[ABOUT THIS TASK] Pictures stay out of the copy, which must hold exactly the lines from the one containing "Screen dimensions: 552x260" through the end of the material below.

[RECORDS PROVIDED]
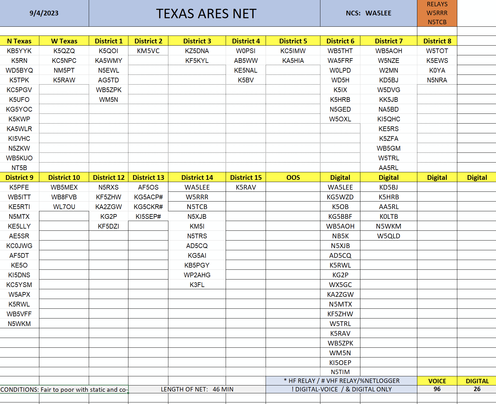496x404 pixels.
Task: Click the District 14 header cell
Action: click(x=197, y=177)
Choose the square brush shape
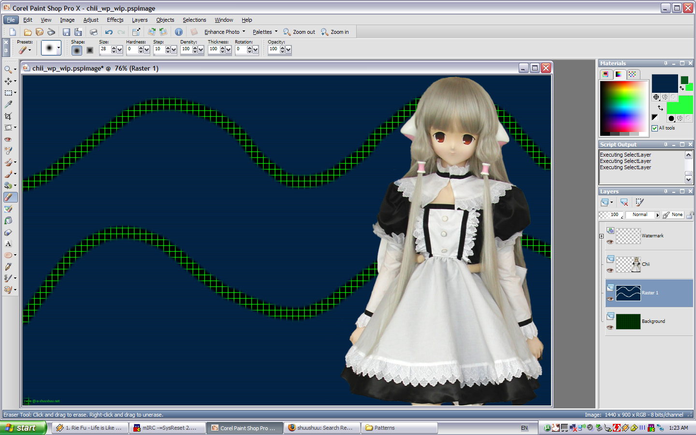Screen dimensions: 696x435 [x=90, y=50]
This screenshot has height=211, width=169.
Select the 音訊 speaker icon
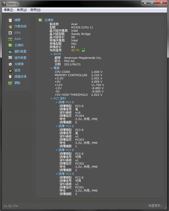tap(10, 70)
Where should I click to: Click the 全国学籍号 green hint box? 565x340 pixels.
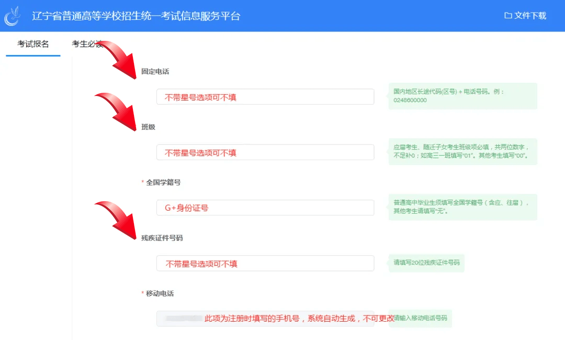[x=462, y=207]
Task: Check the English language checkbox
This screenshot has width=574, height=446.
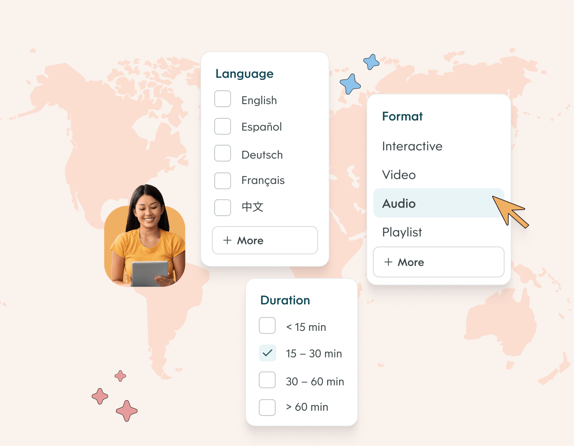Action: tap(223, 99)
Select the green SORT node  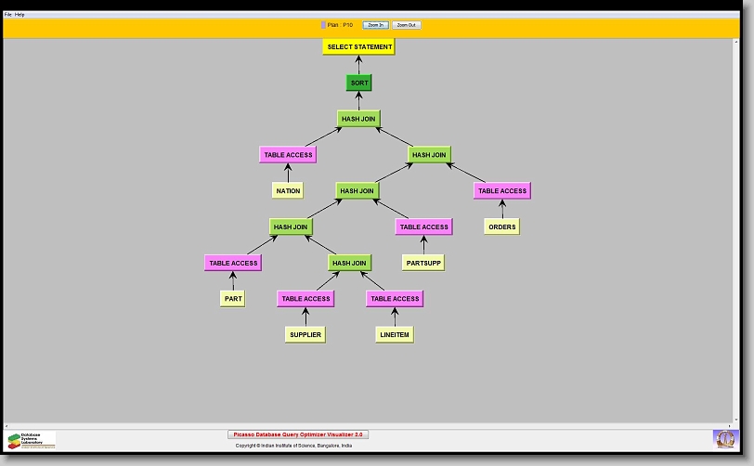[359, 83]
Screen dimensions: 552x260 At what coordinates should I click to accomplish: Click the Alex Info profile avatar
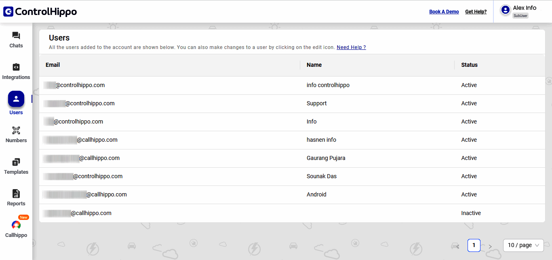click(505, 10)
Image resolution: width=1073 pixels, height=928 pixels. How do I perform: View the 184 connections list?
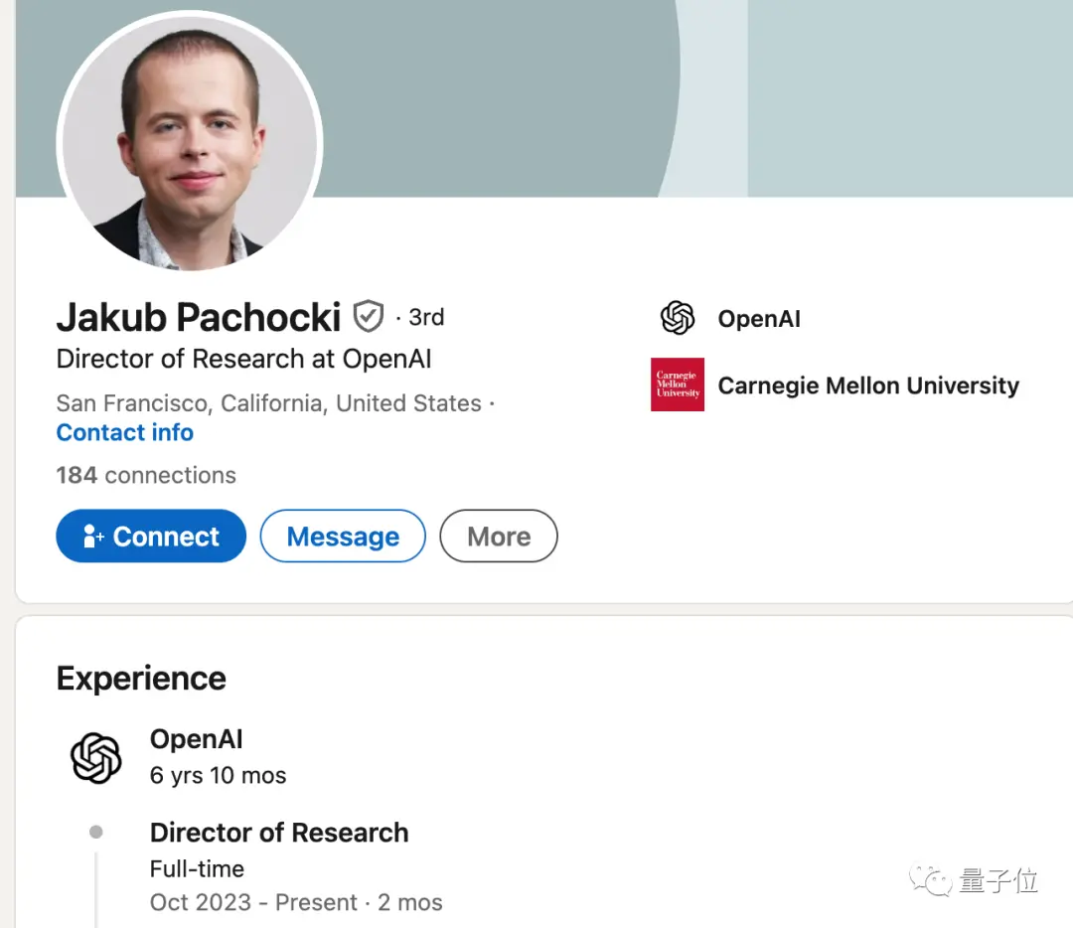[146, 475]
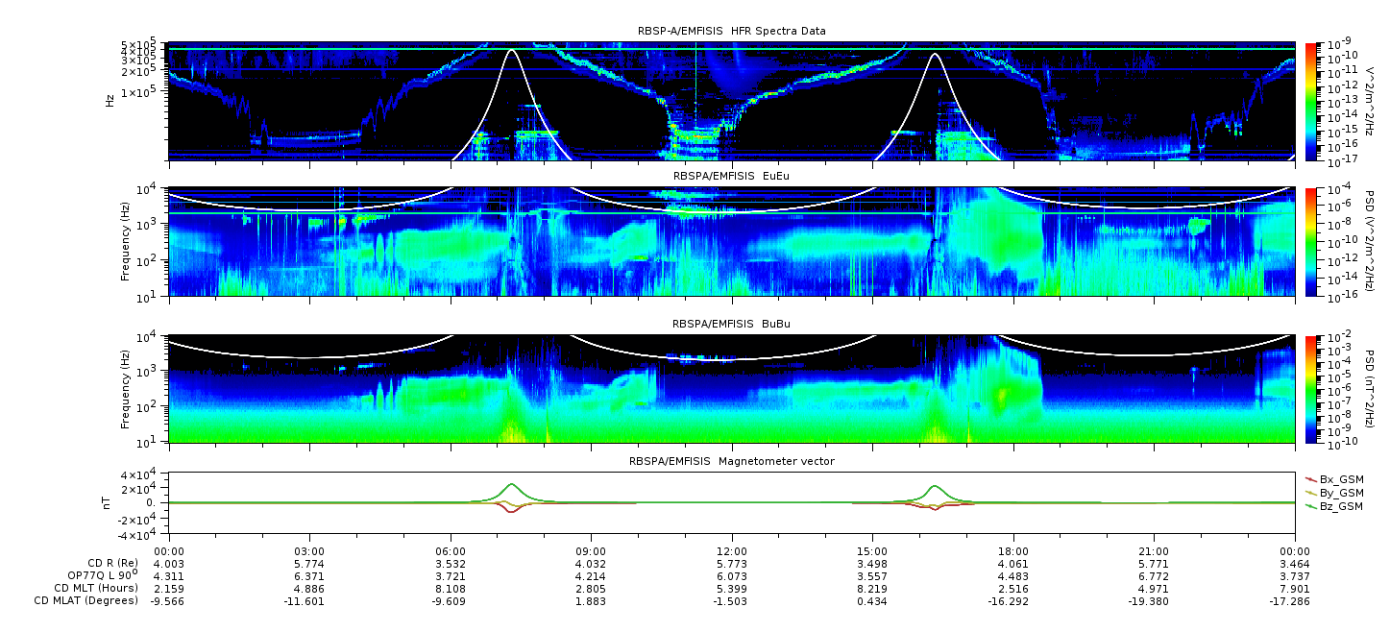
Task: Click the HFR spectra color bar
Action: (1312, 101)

[ANSWER TO THE EXERCISE]
Screen dimensions: 552x260 At what coordinates should I click to accomplish: Click the Alex Info profile avatar
click(505, 10)
Image resolution: width=1073 pixels, height=928 pixels. How do I perform: View the 184 connections list?
[146, 475]
Task: Click the HFR spectra color bar
Action: (1312, 101)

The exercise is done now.